» WHAT THE TASK ASKS
Once the line holding "Click the desktop preview monitor icon" is found in the entries below, restate it and each line after it word for word, with no pictures.
▬▬▬
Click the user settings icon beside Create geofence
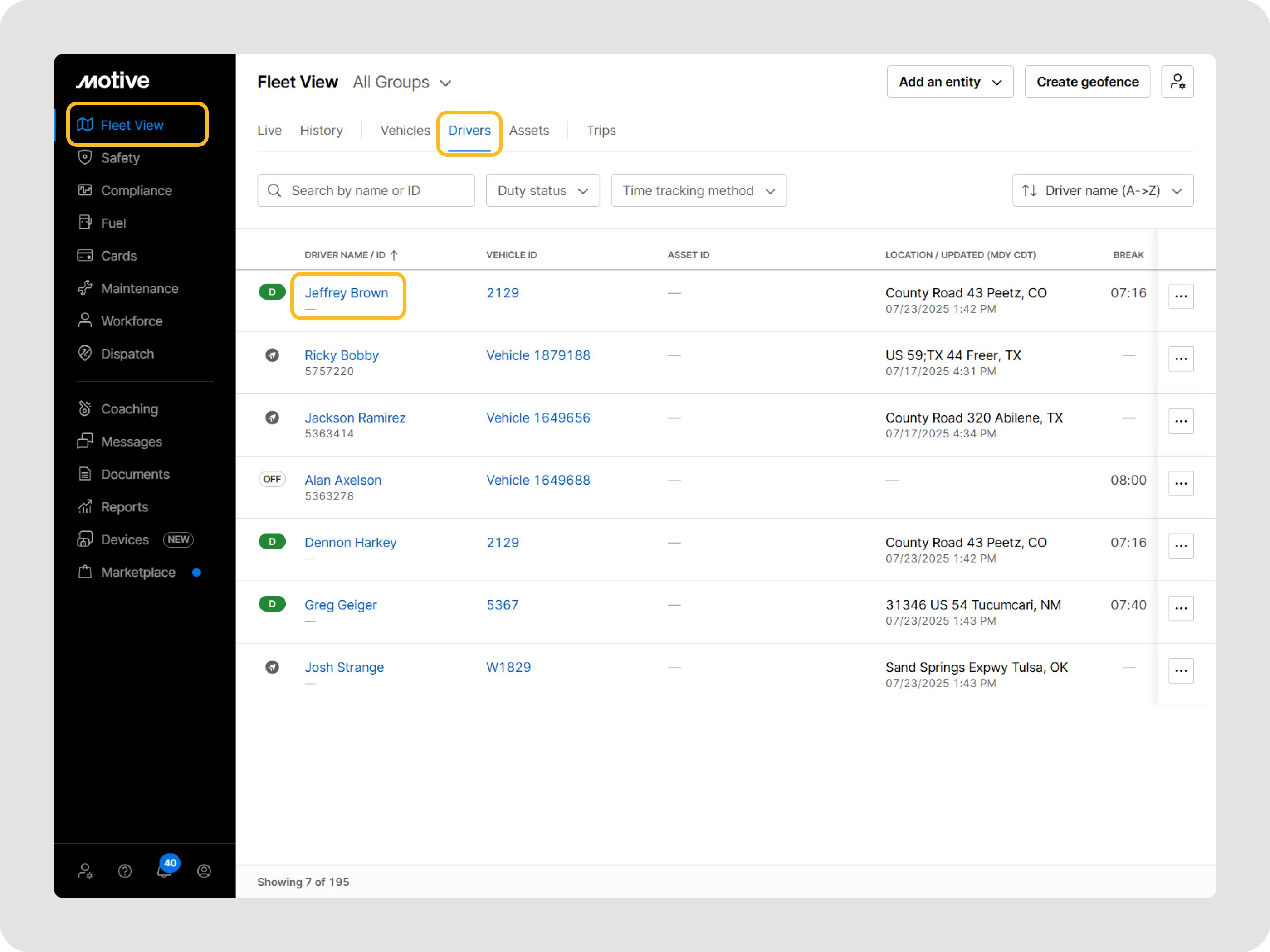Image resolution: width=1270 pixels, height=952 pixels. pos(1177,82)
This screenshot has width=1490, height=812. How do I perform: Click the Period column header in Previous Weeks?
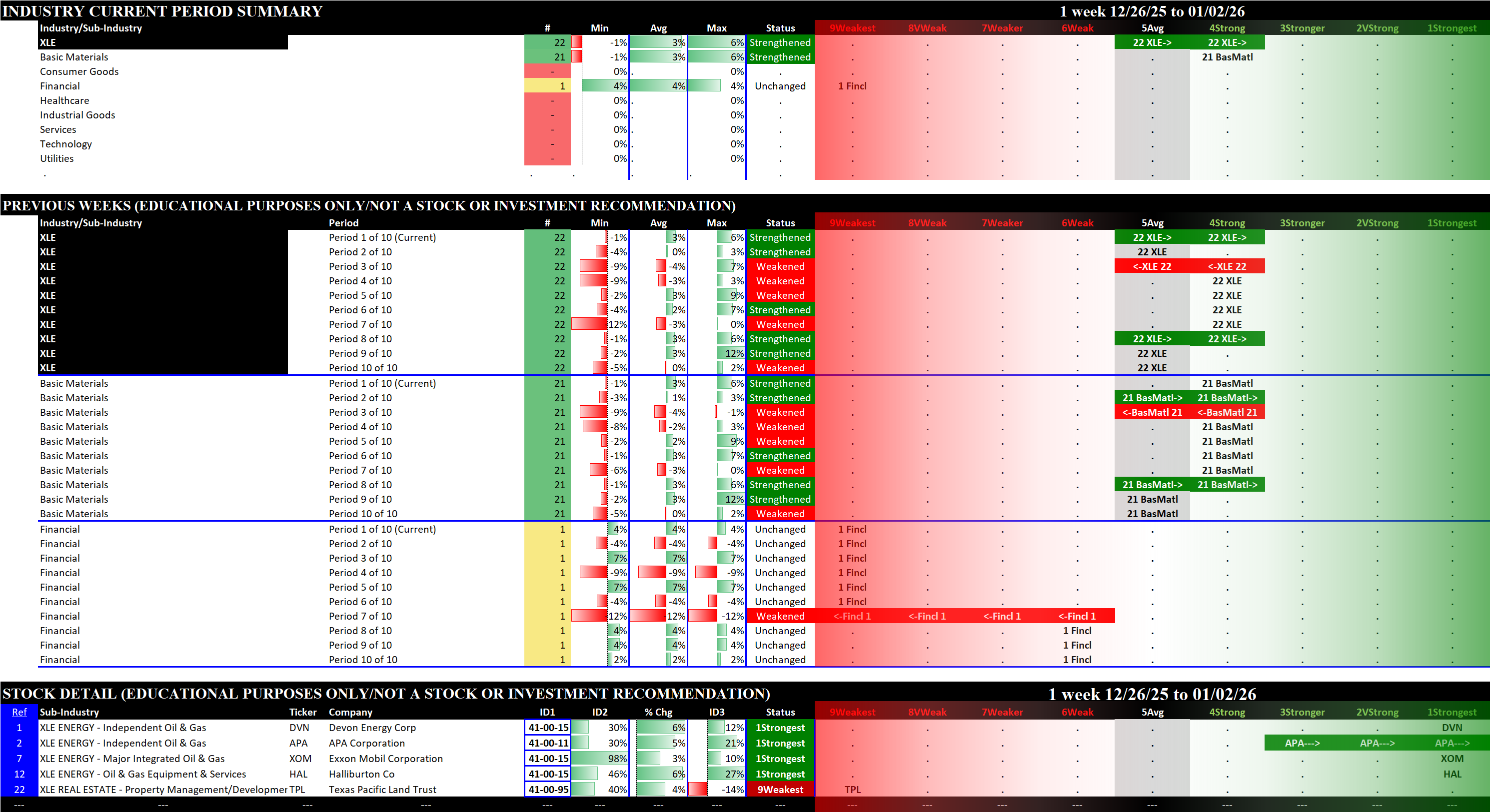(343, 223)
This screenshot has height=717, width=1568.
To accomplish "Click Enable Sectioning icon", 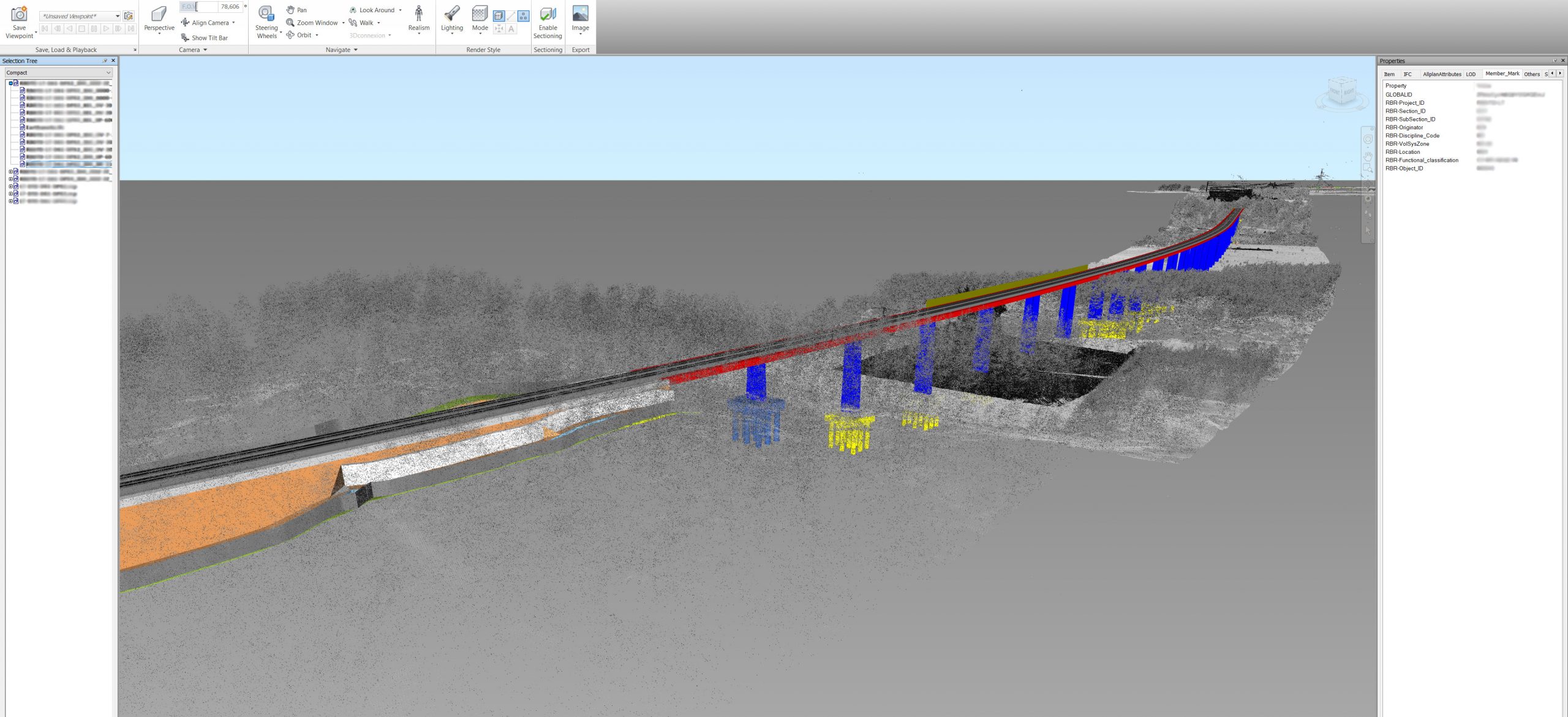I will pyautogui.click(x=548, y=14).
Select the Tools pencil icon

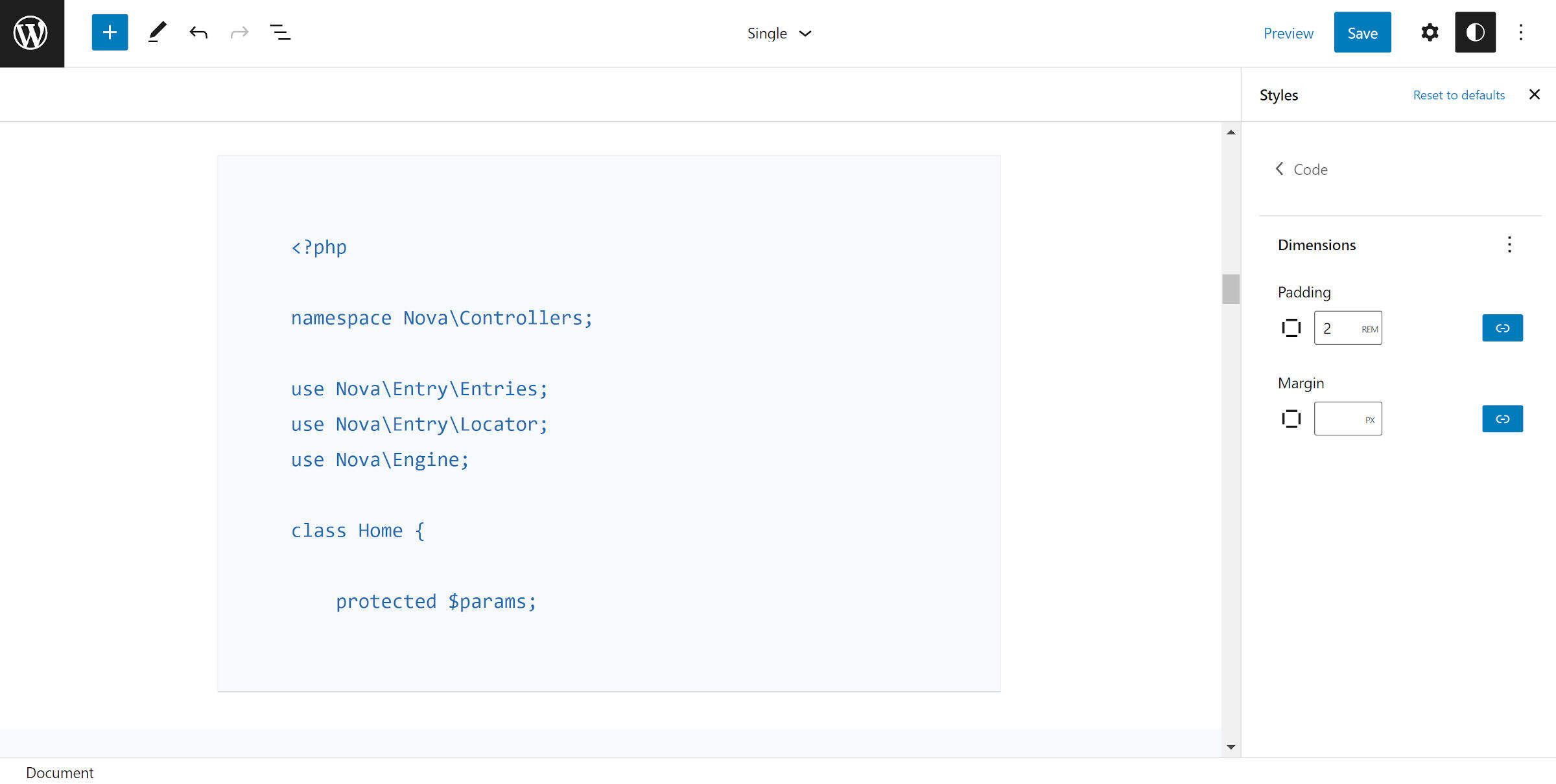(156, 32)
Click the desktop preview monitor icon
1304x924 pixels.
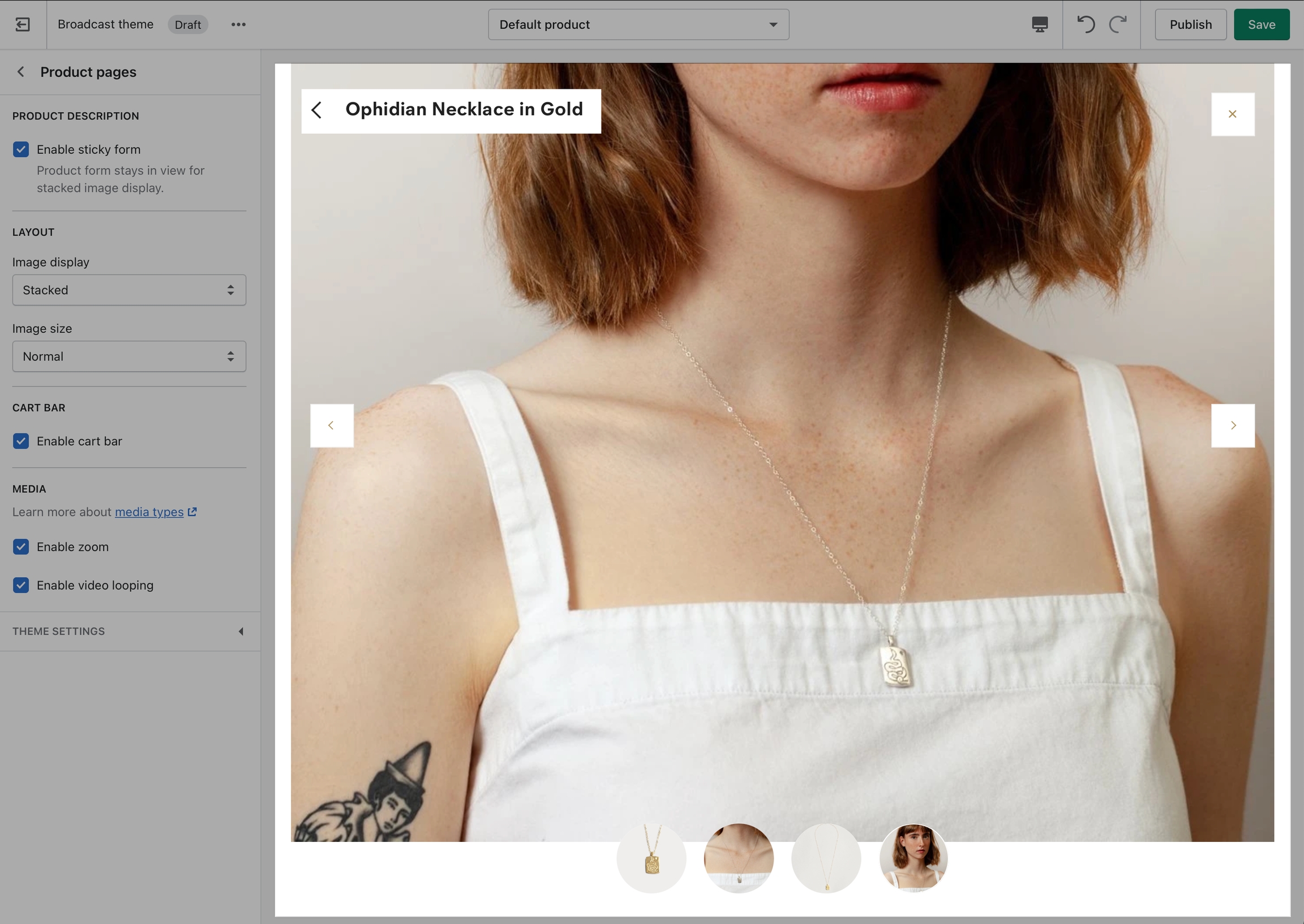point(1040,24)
▬▬▬
» WRITTEN SOLUTION
Click the desktop preview monitor icon
1304x924 pixels.
point(1040,24)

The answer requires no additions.